Mohamed Abdelaziz est né au Maroc. Je l’ai connu dans les années 1960 quand il était encore étudiant. Il faisait partie de 70 jeunes sahraouis que l’Armée de libération du sud marocain (ALSM) – créée au milieu des années 1950 pour libérer le Sahara du joug espagnol et dissoute en 1958 par les armées françaises et espagnoles – avait pris sous son aile. L’ALSM s’était occupée de leur scolarité en signe de soutien à nos frères du Sahara qui ont combattu à nos côtés.

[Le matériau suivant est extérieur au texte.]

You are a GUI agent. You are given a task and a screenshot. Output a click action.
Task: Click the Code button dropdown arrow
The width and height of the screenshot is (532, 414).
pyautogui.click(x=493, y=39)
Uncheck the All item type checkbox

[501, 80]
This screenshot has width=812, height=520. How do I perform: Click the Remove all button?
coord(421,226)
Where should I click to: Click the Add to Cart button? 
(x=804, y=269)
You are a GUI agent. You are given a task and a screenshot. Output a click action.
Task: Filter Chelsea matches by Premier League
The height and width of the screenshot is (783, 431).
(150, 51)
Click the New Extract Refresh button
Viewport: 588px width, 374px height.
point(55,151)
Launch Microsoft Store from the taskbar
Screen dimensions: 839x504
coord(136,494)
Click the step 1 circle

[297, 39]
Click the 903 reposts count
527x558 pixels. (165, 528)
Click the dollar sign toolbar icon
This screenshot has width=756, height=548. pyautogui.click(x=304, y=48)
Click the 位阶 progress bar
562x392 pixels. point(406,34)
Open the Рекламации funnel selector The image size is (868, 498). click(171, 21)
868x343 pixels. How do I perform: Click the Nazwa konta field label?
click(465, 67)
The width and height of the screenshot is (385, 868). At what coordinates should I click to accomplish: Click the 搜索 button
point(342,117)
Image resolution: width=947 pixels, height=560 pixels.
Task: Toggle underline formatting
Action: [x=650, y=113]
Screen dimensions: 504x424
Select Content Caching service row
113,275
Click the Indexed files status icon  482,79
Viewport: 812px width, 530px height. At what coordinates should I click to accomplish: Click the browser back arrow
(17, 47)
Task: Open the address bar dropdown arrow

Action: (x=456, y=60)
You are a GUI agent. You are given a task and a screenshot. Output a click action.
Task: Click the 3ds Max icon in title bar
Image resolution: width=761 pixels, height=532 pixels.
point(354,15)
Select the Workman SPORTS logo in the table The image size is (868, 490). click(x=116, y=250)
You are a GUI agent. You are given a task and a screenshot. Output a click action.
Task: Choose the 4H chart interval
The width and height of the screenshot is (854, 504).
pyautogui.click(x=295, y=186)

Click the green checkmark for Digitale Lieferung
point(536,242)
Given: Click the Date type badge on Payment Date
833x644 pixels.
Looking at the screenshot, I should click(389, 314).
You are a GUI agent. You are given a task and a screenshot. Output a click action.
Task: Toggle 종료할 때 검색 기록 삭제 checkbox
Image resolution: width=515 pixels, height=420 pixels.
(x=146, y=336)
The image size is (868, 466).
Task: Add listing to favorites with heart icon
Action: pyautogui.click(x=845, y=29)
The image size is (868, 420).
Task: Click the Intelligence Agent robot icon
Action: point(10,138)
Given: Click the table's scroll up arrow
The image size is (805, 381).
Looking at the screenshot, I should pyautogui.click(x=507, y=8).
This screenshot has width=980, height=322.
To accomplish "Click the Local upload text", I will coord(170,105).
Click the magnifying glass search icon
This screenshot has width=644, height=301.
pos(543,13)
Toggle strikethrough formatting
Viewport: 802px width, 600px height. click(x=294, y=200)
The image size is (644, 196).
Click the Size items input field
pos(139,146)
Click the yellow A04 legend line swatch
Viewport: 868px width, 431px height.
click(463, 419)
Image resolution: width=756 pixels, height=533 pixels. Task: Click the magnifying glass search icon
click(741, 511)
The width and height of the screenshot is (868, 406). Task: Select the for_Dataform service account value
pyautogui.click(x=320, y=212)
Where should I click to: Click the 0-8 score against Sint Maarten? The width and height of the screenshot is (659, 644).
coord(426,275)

À l’époque, tous les combattants marocains, qu’ils soient du Nord ou du Sud, étaient unis autour d’un seul objectif : chasser les Espagnols et permettre au Maroc de recouvrer son unité territoriale. Après avoir obtenu leurs diplômes, certains étudiants sont restés au Maroc et ont intégré la fonction publique. D’autres, comme Mohamed Abdelaziz, estimant que « les conditions nécessaires » pour rester n’étaient pas réunies, ont préféré se mettre sous la tutelle de l’Algérie et créer par la suite le Front Polisario.
Qu’elles étaient ces « conditions nécessaires » pour eux ?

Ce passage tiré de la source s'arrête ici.